Deemed one of the three best spots for gyros in New York by the Daily News, Christos Gyros & Souvlaki is one of the few places in Kingsbridge Heights getting notice for their grub. Their gyros are certainly the best you're going to find in the Bronx, many notches above the halal cart renditions you'll find along Fordham Road, down by the Hub, and in other well trafficked areas. So what about their other fare?
For this visit, we skipped over that much-loved gyro in favor of Christos's pork souvlaki ($5.50), that other standard of the Greek sandwich shop. Unfortunately that sandwich can't quite compete. While the tzatziki is bright and tasty, a little bit tangy with an undercurrent of freshness courtesy of the cucumber, it's also zealously overapplied, like too much cream cheese on a bagel. The pita itself is nothing special, a chewy but more or less bland store-bought canvas for the meat.

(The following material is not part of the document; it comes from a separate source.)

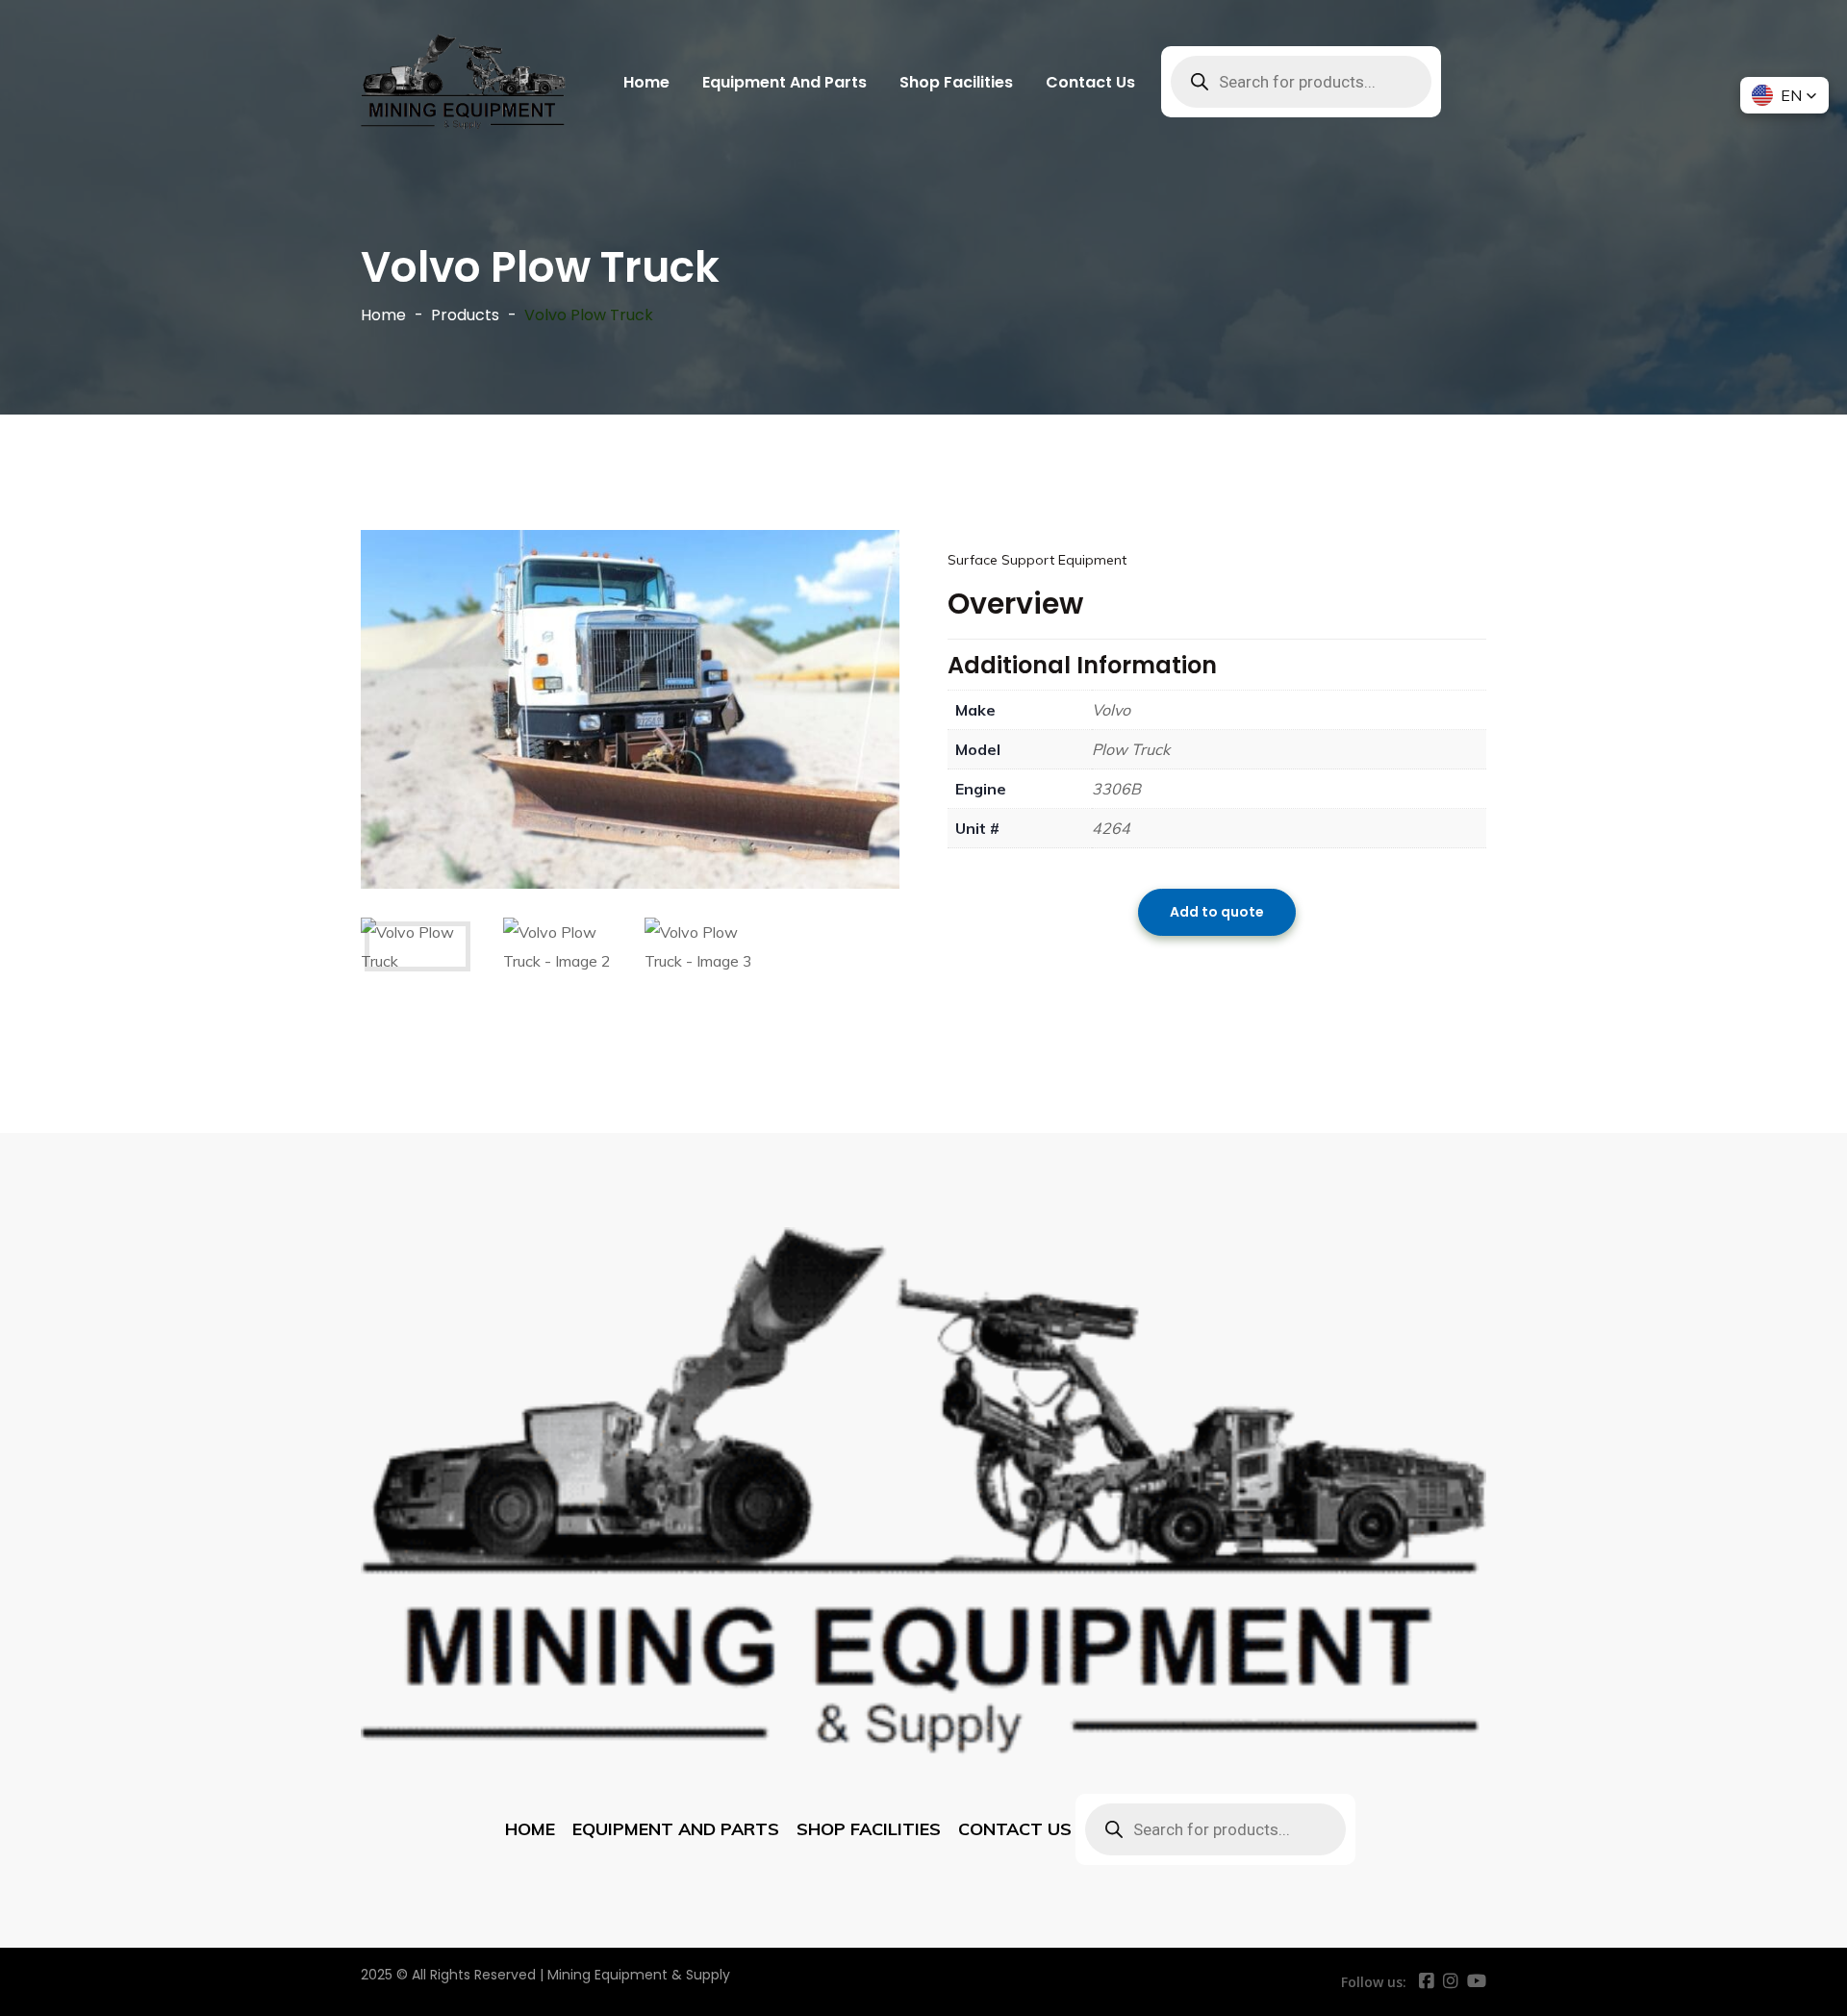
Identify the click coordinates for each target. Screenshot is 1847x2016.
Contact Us (1090, 82)
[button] (1784, 95)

There's a lot of flavorless romaine in there too, and some crunchy, stringy and slightly bitter red onion, but not quite enough pork. What pork you do find has a nice, lightly smoky char that plays well with the creaminess of the tzatziki, but it's not enough to compensate. Do yourself a favor and stick to the gyros.

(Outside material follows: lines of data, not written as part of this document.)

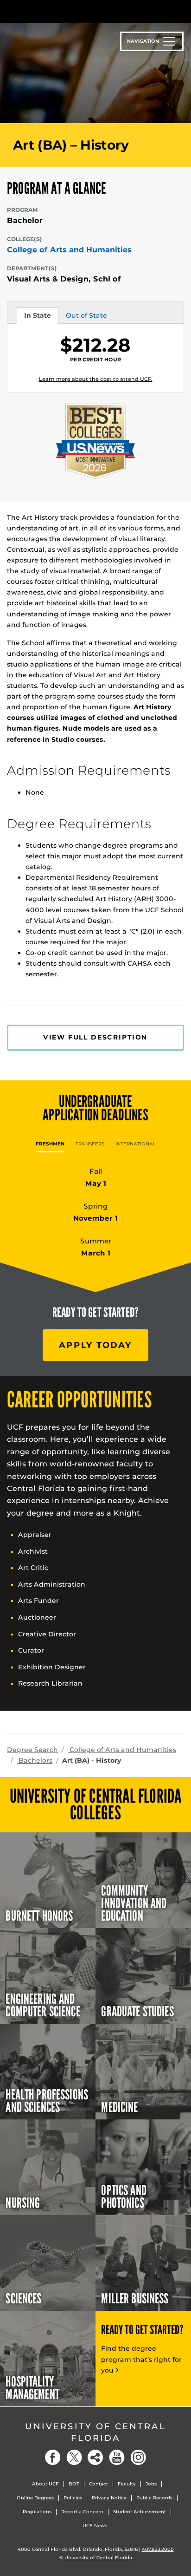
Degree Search (32, 1750)
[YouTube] (117, 2457)
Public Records (154, 2498)
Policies (73, 2498)
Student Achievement (139, 2512)
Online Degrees (35, 2498)
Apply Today (95, 1345)
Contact (98, 2484)
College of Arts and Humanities (69, 250)
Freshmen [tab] (50, 1144)
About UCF (45, 2484)
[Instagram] (138, 2457)
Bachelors (34, 1760)
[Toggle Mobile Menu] (182, 10)
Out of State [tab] (86, 317)
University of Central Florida (95, 2432)
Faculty (127, 2484)
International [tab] (135, 1144)
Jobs (151, 2484)
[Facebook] (53, 2457)
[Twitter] (74, 2457)
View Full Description (95, 1037)
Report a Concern (82, 2512)
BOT (74, 2484)
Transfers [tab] (90, 1144)
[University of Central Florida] (70, 11)
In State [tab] (37, 317)
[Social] (95, 2457)
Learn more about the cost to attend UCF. (96, 379)
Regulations (37, 2512)
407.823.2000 (158, 2549)
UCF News (95, 2526)
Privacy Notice (109, 2498)
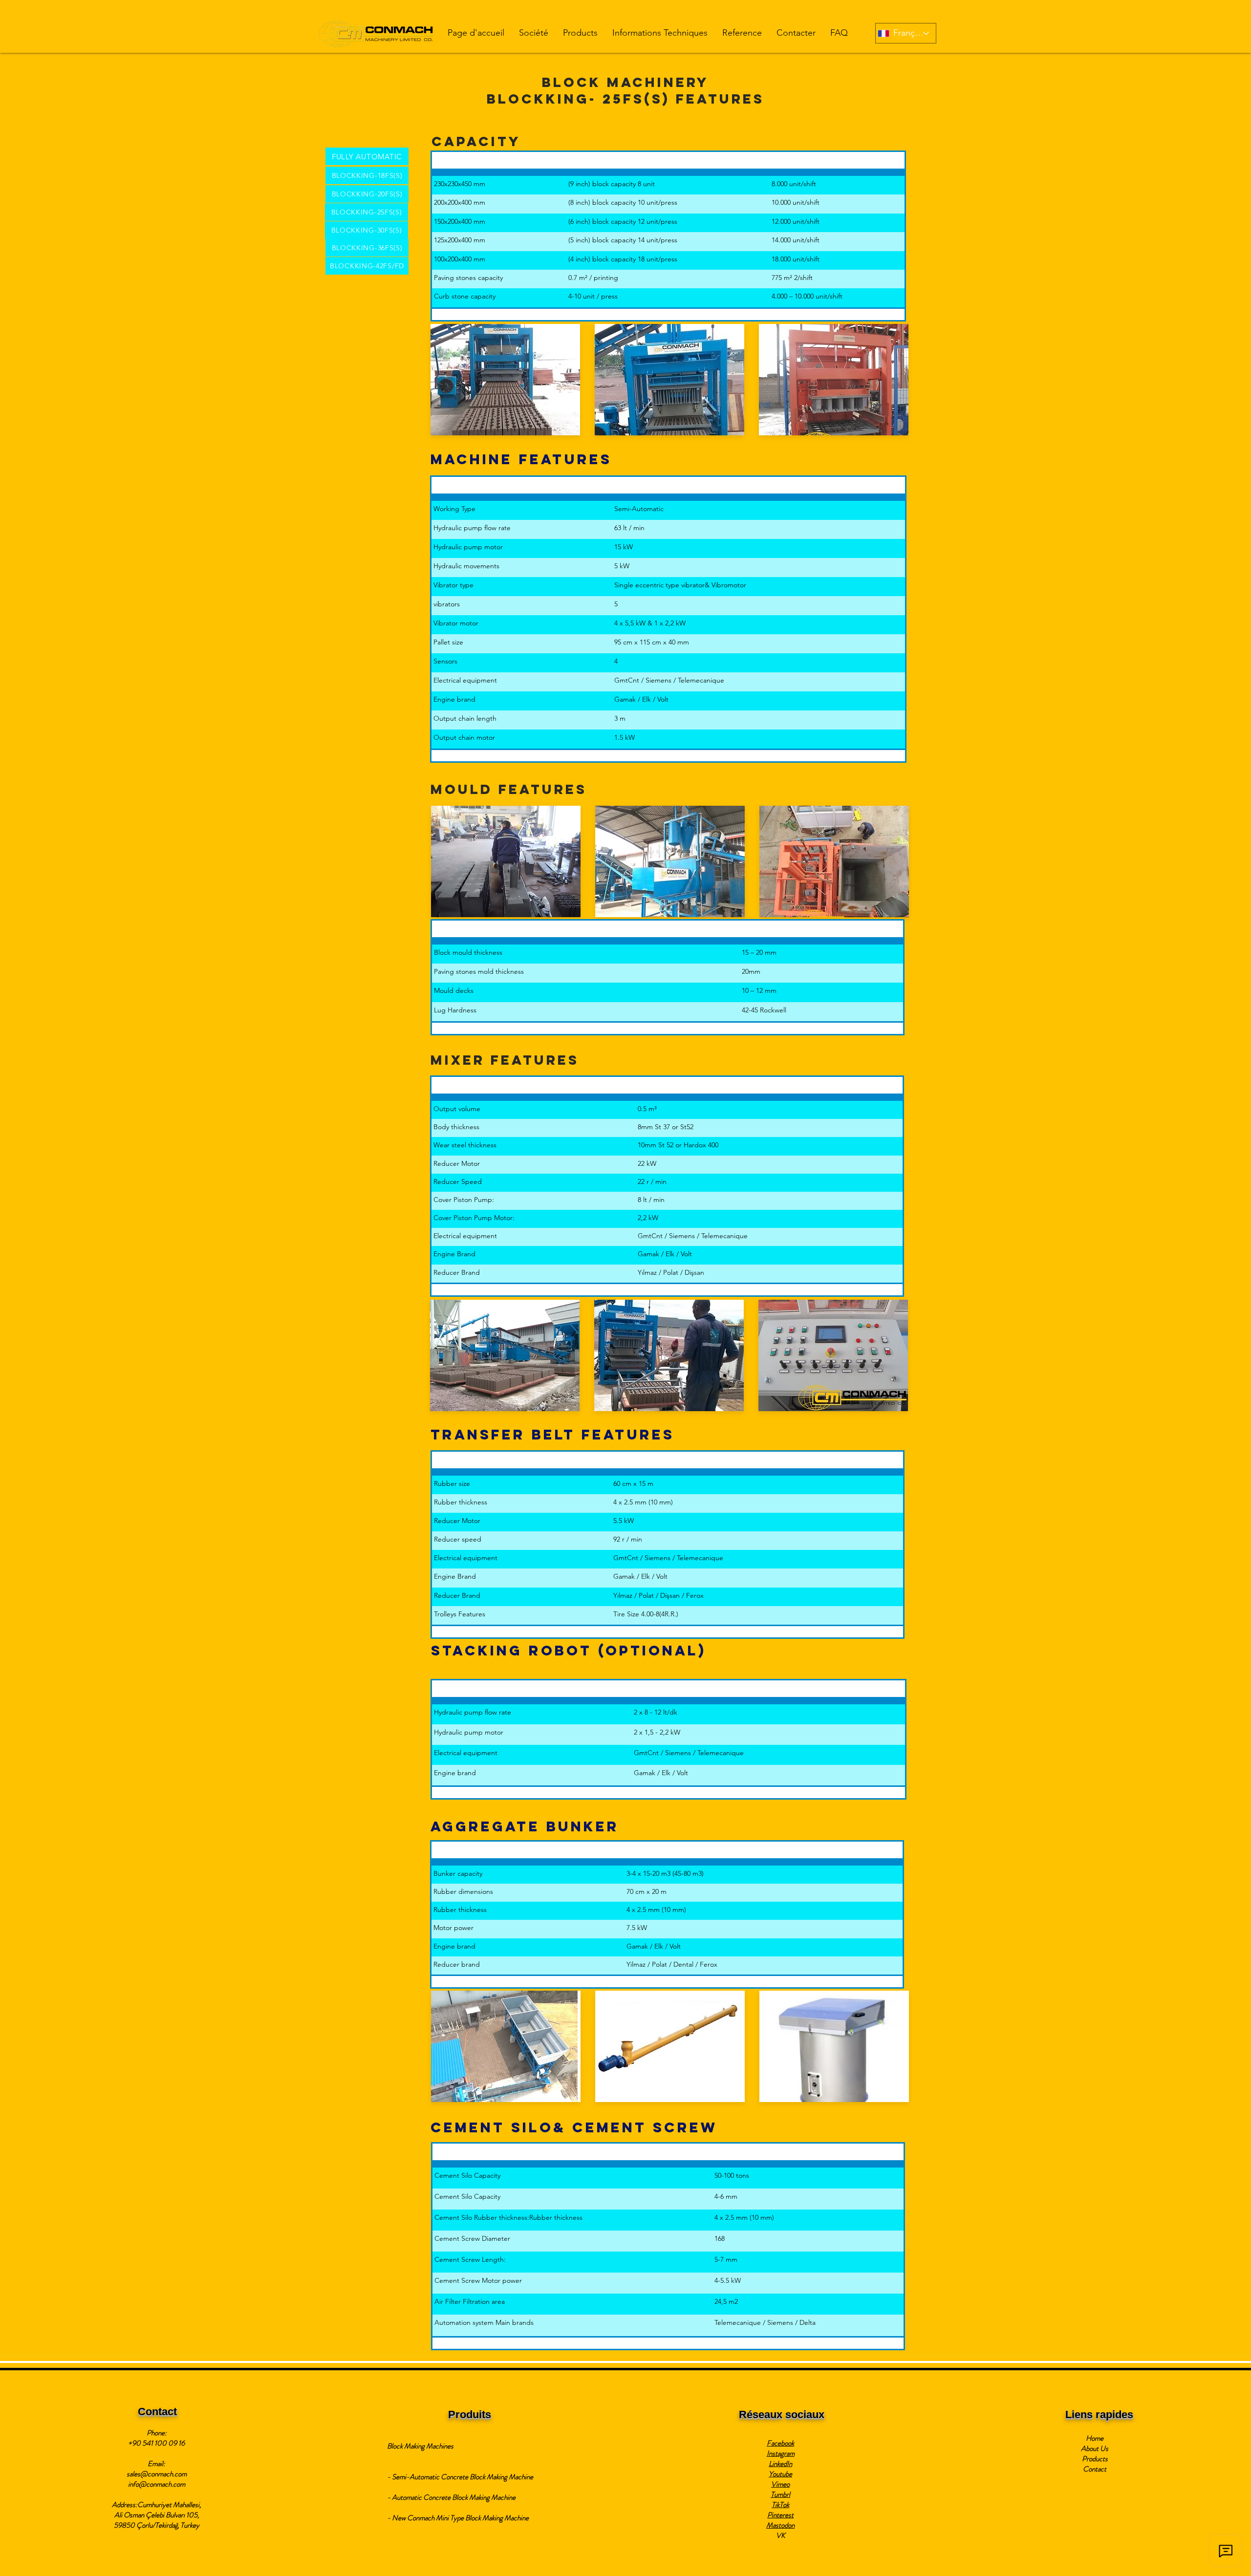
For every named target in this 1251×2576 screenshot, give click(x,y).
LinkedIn (780, 2463)
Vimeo (780, 2484)
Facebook (780, 2443)
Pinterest (780, 2515)
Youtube (780, 2474)
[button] (534, 33)
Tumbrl (780, 2494)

For all the disappointment that the pork souvlaki is, our meal was rescued, and then some, by the well recommended lemon chicken soup ($6). It's chicken soup as it should be—straightforward and uncomplicated, but salty and lip-smacking with the lemon's tart sweetness. As you drink more of the soup, the lemon flavor comes on stronger, but it never overtakes the soup's poultry backbone. Soft but not mushy rice waits at the bottom, mingling with strands of chicken. It's a soup to embrace.
If you've got a sweet tooth, you'll find a trio of desserts produced by owner Christopher Parashakis's wife: baklava, made daily, Greek yogurt with honey and nuts, and rice pudding ($3.50). I'm a sucker for the latter, and opted for it without second thought. The pudding comes is proudly presented in a tall, classic sundae glass, adorned with a billowing crown of cinnamon and canned whipped cream. Dig through that pillow and you'll get to a rice pudding that is dense and sticky, just a hint nutty and not too creamy, a more subtle but equally tasty take than I am used to enjoying.